START Given information

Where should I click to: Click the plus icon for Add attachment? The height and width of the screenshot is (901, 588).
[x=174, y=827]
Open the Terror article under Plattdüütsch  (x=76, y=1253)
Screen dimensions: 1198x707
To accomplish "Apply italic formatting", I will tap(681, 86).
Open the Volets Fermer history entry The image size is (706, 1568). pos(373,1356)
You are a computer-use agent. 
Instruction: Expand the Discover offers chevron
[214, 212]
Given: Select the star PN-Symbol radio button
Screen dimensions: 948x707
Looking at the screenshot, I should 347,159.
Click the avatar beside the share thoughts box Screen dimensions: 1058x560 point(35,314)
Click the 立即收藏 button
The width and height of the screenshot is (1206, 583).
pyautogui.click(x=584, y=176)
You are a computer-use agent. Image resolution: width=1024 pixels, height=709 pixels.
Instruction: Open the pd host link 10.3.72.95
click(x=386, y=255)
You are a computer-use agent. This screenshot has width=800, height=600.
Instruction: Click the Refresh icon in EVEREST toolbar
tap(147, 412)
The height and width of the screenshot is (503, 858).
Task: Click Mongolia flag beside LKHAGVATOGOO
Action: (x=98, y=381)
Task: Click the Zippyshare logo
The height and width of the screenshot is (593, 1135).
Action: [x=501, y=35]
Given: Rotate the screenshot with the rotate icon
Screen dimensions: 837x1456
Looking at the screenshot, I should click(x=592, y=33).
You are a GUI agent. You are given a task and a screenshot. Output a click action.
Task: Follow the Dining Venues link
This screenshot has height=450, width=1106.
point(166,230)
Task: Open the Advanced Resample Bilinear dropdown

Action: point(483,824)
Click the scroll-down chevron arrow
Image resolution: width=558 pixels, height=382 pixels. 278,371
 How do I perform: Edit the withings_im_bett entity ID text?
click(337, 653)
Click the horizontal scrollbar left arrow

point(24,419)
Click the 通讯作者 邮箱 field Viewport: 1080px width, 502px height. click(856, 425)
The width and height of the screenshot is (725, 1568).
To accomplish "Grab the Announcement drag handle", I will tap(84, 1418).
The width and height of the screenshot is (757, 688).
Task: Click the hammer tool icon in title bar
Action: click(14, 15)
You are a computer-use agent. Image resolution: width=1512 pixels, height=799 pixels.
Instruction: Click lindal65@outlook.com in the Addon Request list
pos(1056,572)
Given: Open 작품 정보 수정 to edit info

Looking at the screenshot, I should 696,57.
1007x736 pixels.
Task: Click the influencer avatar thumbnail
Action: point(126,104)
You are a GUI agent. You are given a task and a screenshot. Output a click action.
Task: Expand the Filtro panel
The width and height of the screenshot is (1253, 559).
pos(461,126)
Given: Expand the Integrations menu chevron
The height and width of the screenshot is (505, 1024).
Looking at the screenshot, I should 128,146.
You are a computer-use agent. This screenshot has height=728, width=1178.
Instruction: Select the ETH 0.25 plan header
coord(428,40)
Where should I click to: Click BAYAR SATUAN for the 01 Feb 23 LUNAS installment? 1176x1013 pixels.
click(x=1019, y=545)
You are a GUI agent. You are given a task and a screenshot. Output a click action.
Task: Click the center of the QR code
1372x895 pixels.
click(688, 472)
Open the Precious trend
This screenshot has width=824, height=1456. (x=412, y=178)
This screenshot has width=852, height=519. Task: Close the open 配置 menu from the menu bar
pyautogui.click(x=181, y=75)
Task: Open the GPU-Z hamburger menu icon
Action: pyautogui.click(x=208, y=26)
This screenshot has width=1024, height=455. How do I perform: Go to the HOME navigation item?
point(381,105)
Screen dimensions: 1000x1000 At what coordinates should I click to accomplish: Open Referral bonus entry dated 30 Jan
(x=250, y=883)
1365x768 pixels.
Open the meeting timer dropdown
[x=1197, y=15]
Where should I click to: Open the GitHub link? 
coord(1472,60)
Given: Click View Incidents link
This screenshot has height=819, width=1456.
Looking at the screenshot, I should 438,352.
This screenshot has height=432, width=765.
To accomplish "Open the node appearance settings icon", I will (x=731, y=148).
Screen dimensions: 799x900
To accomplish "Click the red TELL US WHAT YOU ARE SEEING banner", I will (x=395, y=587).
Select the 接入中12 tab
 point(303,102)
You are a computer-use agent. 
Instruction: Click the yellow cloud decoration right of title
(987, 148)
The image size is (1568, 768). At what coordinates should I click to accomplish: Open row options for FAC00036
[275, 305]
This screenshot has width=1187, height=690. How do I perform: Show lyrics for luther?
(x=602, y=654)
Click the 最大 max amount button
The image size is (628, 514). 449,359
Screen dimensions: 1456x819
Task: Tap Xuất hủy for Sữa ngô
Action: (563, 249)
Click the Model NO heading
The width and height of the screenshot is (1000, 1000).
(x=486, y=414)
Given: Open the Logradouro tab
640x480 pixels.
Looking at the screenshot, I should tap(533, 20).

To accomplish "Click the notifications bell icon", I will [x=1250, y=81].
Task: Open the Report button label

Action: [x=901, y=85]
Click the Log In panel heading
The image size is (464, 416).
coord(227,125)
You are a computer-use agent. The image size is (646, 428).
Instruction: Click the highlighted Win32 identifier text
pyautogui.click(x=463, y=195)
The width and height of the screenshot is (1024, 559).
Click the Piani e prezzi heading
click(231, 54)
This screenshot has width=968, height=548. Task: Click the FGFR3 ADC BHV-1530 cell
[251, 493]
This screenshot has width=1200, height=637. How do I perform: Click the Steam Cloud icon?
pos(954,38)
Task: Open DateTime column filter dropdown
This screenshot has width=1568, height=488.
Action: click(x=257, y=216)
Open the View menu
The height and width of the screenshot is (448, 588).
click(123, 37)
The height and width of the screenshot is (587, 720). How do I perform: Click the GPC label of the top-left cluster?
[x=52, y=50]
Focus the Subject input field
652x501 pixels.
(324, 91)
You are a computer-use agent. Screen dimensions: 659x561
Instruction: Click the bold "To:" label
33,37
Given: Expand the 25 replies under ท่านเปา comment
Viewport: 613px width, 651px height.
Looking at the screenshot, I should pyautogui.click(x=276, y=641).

END Given information

◆ **Exercise aim**
Repeat each record verbatim.

◆ **Your solution**
Where should I click to: Click the plus icon for Add attachment? The height and width of the screenshot is (901, 588).
[x=174, y=827]
Open the Terror article under Plattdüütsch  (x=76, y=1253)
Screen dimensions: 1198x707
To accomplish "Apply italic formatting", I will tap(681, 86).
Open the Volets Fermer history entry The image size is (706, 1568). pos(373,1356)
You are a computer-use agent. 
Instruction: Expand the Discover offers chevron
[214, 212]
Given: Select the star PN-Symbol radio button
Screen dimensions: 948x707
Looking at the screenshot, I should 347,159.
Click the avatar beside the share thoughts box Screen dimensions: 1058x560 point(35,314)
Click the 立即收藏 button
The width and height of the screenshot is (1206, 583).
pyautogui.click(x=584, y=176)
You are a computer-use agent. Image resolution: width=1024 pixels, height=709 pixels.
Instruction: Open the pd host link 10.3.72.95
click(x=386, y=255)
You are a computer-use agent. This screenshot has width=800, height=600.
Instruction: Click the Refresh icon in EVEREST toolbar
tap(147, 412)
The height and width of the screenshot is (503, 858).
Task: Click Mongolia flag beside LKHAGVATOGOO
Action: (x=98, y=381)
Task: Click the Zippyshare logo
The height and width of the screenshot is (593, 1135).
Action: [x=501, y=35]
Given: Rotate the screenshot with the rotate icon
Screen dimensions: 837x1456
Looking at the screenshot, I should click(x=592, y=33).
You are a GUI agent. You are given a task and a screenshot. Output a click action.
Task: Follow the Dining Venues link
This screenshot has height=450, width=1106.
point(166,230)
Task: Open the Advanced Resample Bilinear dropdown

Action: point(483,824)
Click the scroll-down chevron arrow
Image resolution: width=558 pixels, height=382 pixels. 278,371
 How do I perform: Edit the withings_im_bett entity ID text?
click(337, 653)
Click the horizontal scrollbar left arrow

point(24,419)
Click the 通讯作者 邮箱 field Viewport: 1080px width, 502px height. click(856, 425)
The width and height of the screenshot is (725, 1568).
To accomplish "Grab the Announcement drag handle", I will tap(84, 1418).
The width and height of the screenshot is (757, 688).
Task: Click the hammer tool icon in title bar
Action: click(14, 15)
You are a computer-use agent. Image resolution: width=1512 pixels, height=799 pixels.
Instruction: Click lindal65@outlook.com in the Addon Request list
pos(1056,572)
Given: Open 작품 정보 수정 to edit info

Looking at the screenshot, I should 696,57.
1007x736 pixels.
Task: Click the influencer avatar thumbnail
Action: point(126,104)
You are a GUI agent. You are given a task and a screenshot. Output a click action.
Task: Expand the Filtro panel
The width and height of the screenshot is (1253, 559).
pos(461,126)
Given: Expand the Integrations menu chevron
The height and width of the screenshot is (505, 1024).
Looking at the screenshot, I should 128,146.
You are a computer-use agent. This screenshot has height=728, width=1178.
Instruction: Select the ETH 0.25 plan header
coord(428,40)
Where should I click to: Click BAYAR SATUAN for the 01 Feb 23 LUNAS installment? 1176x1013 pixels.
click(x=1019, y=545)
You are a GUI agent. You are given a task and a screenshot. Output a click action.
Task: Click the center of the QR code
1372x895 pixels.
click(688, 472)
Open the Precious trend
This screenshot has width=824, height=1456. (x=412, y=178)
This screenshot has width=852, height=519. Task: Close the open 配置 menu from the menu bar
pyautogui.click(x=181, y=75)
Task: Open the GPU-Z hamburger menu icon
Action: pyautogui.click(x=208, y=26)
This screenshot has width=1024, height=455. How do I perform: Go to the HOME navigation item?
point(381,105)
Screen dimensions: 1000x1000 At what coordinates should I click to accomplish: Open Referral bonus entry dated 30 Jan
(x=250, y=883)
1365x768 pixels.
Open the meeting timer dropdown
[x=1197, y=15]
Where should I click to: Open the GitHub link? 
coord(1472,60)
Given: Click View Incidents link
This screenshot has height=819, width=1456.
Looking at the screenshot, I should 438,352.
This screenshot has height=432, width=765.
To accomplish "Open the node appearance settings icon", I will (x=731, y=148).
Screen dimensions: 799x900
To accomplish "Click the red TELL US WHAT YOU ARE SEEING banner", I will (x=395, y=587).
Select the 接入中12 tab
 point(303,102)
You are a computer-use agent. 
Instruction: Click the yellow cloud decoration right of title
(987, 148)
The image size is (1568, 768). At what coordinates should I click to accomplish: Open row options for FAC00036
[275, 305]
This screenshot has width=1187, height=690. How do I perform: Show lyrics for luther?
(x=602, y=654)
Click the 最大 max amount button
The image size is (628, 514). 449,359
Screen dimensions: 1456x819
Task: Tap Xuất hủy for Sữa ngô
Action: (563, 249)
Click the Model NO heading
The width and height of the screenshot is (1000, 1000).
(x=486, y=414)
Given: Open the Logradouro tab
640x480 pixels.
Looking at the screenshot, I should tap(533, 20).

To accomplish "Click the notifications bell icon", I will [x=1250, y=81].
Task: Open the Report button label

Action: [x=901, y=85]
Click the Log In panel heading
The image size is (464, 416).
coord(227,125)
You are a computer-use agent. The image size is (646, 428).
Instruction: Click the highlighted Win32 identifier text
pyautogui.click(x=463, y=195)
The width and height of the screenshot is (1024, 559).
Click the Piani e prezzi heading
click(231, 54)
This screenshot has width=968, height=548. Task: Click the FGFR3 ADC BHV-1530 cell
[251, 493]
This screenshot has width=1200, height=637. How do I perform: Click the Steam Cloud icon?
pos(954,38)
Task: Open DateTime column filter dropdown
This screenshot has width=1568, height=488.
Action: click(x=257, y=216)
Open the View menu
The height and width of the screenshot is (448, 588).
click(123, 37)
The height and width of the screenshot is (587, 720). How do I perform: Click the GPC label of the top-left cluster?
[x=52, y=50]
Focus the Subject input field
652x501 pixels.
(324, 91)
You are a computer-use agent. Screen dimensions: 659x561
Instruction: Click the bold "To:" label
33,37
Given: Expand the 25 replies under ท่านเปา comment
Viewport: 613px width, 651px height.
Looking at the screenshot, I should pyautogui.click(x=276, y=641).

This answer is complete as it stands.